Overfitting becomes apparent as the decision tree gets deeper because predictions are based on smaller and smaller cuboidal regions of the feature space. In a sense, the decision tree model is biasing towards *singleton* nodes; and, therefore, may cause mispredictions in the likelihood of noisy data.

Pre-and-post-pruning techniques are some solutions to reduce the likelihood of an overfitted decision tree. Pre-pruning techniques introduce early stopping criteria *(e.g., depth, number of samples)*. In both pruning techniques, one may resort to validation methodologies *(e.g., k-fold Cross-Validation)*.

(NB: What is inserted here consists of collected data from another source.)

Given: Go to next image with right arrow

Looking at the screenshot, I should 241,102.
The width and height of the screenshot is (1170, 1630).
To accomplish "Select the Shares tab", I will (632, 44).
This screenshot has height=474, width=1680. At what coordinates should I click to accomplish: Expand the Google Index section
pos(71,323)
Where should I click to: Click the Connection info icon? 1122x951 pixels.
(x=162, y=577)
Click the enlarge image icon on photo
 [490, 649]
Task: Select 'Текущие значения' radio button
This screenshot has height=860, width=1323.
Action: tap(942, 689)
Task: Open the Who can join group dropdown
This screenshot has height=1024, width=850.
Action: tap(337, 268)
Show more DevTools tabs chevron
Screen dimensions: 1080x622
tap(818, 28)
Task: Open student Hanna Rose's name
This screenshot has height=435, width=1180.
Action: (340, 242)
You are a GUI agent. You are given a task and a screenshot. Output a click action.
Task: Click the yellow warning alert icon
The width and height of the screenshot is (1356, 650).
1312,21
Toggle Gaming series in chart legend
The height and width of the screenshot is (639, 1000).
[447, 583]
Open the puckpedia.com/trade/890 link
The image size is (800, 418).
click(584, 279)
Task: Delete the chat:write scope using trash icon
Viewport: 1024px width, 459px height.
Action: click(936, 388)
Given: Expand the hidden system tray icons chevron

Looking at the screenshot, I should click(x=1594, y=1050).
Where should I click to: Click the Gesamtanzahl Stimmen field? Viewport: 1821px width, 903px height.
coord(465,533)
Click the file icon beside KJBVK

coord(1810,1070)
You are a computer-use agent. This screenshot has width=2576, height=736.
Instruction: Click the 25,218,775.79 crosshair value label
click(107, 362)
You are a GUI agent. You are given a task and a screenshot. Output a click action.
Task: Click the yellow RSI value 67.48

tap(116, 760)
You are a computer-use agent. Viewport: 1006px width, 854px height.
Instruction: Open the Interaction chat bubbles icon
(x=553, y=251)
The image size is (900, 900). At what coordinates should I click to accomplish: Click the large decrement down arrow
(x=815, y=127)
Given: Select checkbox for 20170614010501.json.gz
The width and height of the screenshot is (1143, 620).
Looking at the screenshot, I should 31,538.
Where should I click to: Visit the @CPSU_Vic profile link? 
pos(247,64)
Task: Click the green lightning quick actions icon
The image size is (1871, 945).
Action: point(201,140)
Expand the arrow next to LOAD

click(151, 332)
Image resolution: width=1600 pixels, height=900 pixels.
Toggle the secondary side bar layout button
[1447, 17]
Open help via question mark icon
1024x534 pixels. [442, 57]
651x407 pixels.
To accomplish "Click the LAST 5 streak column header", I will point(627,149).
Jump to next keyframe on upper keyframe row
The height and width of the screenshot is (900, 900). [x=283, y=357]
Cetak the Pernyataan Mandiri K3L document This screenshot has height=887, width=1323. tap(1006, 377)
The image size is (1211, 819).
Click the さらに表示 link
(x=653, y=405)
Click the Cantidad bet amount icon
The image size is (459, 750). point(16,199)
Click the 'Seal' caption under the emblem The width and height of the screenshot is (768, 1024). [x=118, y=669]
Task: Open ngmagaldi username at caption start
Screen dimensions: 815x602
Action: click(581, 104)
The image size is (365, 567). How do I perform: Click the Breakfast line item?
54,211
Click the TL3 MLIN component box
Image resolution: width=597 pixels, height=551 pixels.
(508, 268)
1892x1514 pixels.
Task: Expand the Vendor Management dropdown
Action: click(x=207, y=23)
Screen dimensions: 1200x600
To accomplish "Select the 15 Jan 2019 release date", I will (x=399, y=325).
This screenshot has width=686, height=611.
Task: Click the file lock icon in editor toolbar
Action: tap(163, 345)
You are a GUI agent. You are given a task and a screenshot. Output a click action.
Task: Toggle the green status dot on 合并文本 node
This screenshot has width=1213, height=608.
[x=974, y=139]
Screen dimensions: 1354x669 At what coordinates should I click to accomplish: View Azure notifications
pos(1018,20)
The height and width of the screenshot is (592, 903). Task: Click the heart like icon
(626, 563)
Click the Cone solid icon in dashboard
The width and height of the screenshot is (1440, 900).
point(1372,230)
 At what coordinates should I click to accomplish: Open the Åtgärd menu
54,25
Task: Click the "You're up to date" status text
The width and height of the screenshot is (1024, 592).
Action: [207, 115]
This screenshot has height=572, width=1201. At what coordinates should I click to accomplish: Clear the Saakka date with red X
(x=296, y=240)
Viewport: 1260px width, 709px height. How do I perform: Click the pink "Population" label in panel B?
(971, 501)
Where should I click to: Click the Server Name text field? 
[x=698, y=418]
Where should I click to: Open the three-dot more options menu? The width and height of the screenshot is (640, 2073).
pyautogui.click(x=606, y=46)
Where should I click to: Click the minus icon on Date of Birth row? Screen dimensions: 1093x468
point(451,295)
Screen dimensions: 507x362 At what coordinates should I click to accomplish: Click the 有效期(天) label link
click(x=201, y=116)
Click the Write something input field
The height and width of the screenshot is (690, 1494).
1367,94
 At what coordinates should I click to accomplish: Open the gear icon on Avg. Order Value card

The figures below depict various decision boundaries for different values of the `max_depth` hyperparameter. We used the *iris* dataset provided by *scikit-learn* as it provides a base analysis for our (parallel) decision tree implementation. The former figure demonstrates how noisy instances may negatively impact the performance of the decision tree model. In contrast, in the latter figure, the decision boundary does not shift in the presence of the one outlier for the *iris setosa* class.

![dt_noise](https://raw.githubusercontent.com/duong-jason/mpitree/main/images/dt_noise.png)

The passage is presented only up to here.